* Description of the task:
Filter on the word "computer": copy each matching line from the listing below.

* Available data:
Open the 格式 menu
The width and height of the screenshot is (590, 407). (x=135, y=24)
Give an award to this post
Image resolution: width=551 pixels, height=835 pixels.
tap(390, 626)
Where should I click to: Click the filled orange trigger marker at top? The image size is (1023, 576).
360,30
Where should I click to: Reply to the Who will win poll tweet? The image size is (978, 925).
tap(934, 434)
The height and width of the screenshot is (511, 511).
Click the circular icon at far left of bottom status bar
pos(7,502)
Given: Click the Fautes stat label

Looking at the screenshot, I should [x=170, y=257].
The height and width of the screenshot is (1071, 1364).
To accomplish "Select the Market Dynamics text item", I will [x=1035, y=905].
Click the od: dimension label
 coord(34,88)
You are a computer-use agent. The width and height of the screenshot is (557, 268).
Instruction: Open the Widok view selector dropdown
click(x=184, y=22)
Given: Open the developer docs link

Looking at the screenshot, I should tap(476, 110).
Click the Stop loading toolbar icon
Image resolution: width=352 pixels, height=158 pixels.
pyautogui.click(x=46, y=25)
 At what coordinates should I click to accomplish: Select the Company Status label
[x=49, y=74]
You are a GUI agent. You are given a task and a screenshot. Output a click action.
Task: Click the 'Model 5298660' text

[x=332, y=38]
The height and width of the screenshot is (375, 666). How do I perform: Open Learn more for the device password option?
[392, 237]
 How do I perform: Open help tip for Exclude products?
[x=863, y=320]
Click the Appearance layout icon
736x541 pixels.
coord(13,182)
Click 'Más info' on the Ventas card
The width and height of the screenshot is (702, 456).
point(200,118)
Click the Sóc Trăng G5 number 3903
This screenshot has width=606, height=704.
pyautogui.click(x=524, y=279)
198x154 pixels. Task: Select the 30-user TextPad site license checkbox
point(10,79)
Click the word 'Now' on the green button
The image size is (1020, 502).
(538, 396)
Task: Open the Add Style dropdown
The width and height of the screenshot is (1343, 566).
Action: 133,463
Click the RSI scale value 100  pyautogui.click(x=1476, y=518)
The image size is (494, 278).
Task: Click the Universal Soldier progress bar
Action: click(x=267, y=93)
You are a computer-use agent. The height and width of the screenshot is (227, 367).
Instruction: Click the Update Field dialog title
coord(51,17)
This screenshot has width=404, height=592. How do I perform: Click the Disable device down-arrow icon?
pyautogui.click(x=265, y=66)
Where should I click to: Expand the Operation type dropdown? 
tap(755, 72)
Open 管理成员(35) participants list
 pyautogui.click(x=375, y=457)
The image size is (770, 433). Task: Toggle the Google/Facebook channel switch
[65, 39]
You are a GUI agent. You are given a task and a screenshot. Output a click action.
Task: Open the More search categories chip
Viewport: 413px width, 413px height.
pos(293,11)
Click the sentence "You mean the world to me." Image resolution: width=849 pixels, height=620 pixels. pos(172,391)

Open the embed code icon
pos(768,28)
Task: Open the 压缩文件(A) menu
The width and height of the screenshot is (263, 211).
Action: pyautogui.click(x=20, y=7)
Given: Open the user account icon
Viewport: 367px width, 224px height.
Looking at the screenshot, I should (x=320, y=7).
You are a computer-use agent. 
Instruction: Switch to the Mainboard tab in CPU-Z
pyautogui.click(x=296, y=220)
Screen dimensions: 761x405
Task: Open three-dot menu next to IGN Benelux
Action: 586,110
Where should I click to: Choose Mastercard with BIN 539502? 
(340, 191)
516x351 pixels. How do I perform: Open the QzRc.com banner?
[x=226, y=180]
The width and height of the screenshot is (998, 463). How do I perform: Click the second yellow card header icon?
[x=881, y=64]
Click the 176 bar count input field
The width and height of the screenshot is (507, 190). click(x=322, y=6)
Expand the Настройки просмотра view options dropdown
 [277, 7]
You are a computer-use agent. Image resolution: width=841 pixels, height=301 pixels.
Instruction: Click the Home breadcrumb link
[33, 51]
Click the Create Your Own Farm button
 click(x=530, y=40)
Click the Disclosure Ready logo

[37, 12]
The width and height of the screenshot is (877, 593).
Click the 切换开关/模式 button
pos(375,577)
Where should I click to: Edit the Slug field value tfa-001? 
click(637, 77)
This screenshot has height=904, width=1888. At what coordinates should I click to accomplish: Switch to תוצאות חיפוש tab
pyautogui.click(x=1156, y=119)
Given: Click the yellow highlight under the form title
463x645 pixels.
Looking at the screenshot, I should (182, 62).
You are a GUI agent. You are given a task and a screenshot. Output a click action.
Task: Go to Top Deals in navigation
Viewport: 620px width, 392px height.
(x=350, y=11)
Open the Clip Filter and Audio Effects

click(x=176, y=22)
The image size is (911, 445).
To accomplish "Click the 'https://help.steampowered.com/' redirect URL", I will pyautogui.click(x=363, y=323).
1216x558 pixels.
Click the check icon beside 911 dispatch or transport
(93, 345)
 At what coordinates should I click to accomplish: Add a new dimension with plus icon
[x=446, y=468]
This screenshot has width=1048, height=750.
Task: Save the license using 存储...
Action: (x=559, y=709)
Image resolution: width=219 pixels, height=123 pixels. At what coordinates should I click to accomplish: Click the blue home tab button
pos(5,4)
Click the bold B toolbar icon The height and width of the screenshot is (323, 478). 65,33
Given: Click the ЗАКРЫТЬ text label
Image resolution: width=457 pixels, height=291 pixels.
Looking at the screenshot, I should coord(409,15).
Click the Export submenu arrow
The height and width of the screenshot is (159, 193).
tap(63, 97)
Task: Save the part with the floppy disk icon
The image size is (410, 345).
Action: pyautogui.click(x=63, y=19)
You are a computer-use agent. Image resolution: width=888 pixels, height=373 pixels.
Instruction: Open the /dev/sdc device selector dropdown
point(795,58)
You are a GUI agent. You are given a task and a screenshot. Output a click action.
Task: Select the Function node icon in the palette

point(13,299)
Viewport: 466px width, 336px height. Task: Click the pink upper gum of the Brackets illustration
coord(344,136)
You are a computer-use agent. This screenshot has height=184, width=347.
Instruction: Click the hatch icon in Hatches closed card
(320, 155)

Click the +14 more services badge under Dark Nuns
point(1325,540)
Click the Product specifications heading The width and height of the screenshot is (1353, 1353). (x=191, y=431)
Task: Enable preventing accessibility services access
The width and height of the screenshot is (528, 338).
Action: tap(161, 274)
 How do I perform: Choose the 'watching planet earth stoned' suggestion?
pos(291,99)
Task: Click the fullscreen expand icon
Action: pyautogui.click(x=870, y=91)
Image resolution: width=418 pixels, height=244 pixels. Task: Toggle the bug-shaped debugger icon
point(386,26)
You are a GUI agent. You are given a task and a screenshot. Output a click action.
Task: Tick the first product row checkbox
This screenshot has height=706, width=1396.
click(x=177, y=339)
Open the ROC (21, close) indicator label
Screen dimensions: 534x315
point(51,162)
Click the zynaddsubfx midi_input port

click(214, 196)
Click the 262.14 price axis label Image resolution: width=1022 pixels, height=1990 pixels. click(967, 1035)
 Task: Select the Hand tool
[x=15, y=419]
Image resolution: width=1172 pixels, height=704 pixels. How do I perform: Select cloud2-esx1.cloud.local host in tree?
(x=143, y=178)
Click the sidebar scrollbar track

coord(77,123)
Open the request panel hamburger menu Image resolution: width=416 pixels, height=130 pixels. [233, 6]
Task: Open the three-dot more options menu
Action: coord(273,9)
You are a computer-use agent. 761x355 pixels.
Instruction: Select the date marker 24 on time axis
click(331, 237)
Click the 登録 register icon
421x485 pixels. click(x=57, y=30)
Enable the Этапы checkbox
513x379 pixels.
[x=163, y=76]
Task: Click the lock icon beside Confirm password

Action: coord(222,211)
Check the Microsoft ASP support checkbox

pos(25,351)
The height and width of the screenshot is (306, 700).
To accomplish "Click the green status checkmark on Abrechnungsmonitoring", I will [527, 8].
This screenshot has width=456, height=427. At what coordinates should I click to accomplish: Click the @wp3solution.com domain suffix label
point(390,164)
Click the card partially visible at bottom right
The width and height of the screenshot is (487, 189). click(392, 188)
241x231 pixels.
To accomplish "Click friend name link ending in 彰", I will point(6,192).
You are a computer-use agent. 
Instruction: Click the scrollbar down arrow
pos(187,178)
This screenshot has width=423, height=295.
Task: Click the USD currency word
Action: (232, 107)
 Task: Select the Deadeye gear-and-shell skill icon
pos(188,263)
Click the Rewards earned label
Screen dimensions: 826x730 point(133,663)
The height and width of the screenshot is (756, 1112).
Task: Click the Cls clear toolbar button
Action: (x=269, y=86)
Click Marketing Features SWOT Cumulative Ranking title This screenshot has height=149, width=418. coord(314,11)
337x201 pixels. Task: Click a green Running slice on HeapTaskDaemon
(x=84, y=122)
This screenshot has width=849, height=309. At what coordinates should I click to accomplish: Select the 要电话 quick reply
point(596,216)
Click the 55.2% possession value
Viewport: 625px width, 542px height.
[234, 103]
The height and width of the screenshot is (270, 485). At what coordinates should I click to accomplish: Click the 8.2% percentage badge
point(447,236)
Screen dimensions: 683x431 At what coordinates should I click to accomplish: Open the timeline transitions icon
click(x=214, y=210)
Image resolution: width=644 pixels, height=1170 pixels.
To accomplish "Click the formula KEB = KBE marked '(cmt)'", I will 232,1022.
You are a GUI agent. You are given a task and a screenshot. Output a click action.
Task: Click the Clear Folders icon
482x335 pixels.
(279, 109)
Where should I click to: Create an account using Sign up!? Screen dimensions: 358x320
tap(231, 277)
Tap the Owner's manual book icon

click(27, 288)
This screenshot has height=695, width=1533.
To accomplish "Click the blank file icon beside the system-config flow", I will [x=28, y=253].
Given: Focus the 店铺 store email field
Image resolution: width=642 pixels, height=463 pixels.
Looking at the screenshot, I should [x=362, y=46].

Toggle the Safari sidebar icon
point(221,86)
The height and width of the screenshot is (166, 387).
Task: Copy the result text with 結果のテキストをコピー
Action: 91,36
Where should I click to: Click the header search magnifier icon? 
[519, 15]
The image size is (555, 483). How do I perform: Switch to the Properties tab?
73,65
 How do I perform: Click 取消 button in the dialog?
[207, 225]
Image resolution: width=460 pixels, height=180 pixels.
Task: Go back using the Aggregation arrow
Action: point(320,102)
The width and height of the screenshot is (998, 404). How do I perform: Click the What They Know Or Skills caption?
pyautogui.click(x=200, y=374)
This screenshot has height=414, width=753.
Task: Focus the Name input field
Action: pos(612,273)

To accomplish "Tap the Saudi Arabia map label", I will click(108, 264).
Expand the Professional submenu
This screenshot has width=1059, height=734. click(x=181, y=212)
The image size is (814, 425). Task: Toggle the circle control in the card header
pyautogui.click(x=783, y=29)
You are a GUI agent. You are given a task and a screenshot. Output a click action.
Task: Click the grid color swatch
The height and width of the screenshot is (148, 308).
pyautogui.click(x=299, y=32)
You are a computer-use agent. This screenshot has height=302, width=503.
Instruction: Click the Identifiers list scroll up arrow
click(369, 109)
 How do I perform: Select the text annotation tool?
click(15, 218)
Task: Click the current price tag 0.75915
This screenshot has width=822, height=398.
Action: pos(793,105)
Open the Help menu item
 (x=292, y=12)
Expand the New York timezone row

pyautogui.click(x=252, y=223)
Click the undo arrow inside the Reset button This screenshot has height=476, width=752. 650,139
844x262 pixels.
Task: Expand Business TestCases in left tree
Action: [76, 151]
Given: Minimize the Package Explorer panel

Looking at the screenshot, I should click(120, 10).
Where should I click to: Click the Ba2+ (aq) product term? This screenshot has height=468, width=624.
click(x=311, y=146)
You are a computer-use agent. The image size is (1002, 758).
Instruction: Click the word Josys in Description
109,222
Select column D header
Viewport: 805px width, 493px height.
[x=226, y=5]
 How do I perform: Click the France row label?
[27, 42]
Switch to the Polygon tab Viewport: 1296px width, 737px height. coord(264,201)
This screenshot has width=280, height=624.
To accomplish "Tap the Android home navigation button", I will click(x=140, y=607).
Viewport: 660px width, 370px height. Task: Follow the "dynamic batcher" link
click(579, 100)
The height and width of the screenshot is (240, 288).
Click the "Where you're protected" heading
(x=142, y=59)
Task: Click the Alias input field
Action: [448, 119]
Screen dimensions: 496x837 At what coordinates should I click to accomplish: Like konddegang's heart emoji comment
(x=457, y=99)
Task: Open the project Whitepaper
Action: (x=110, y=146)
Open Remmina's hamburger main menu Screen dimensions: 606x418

* Answer space:
You are a computer-use agent. The width and height of the screenshot is (557, 268).
You are a computer-use agent. The height and width of the screenshot is (227, 367).
You are a computer-use agent. 
You are a computer-use agent. Image resolution: width=841 pixels, height=301 pixels.
You are a computer-use agent. Image resolution: width=888 pixels, height=373 pixels.
You are a computer-use agent. This screenshot has height=184, width=347.
You are a computer-use agent. 761x355 pixels.
You are a computer-use agent. 
You are a computer-use agent. This screenshot has height=302, width=503.
You are a computer-use agent. The image size is (1002, 758).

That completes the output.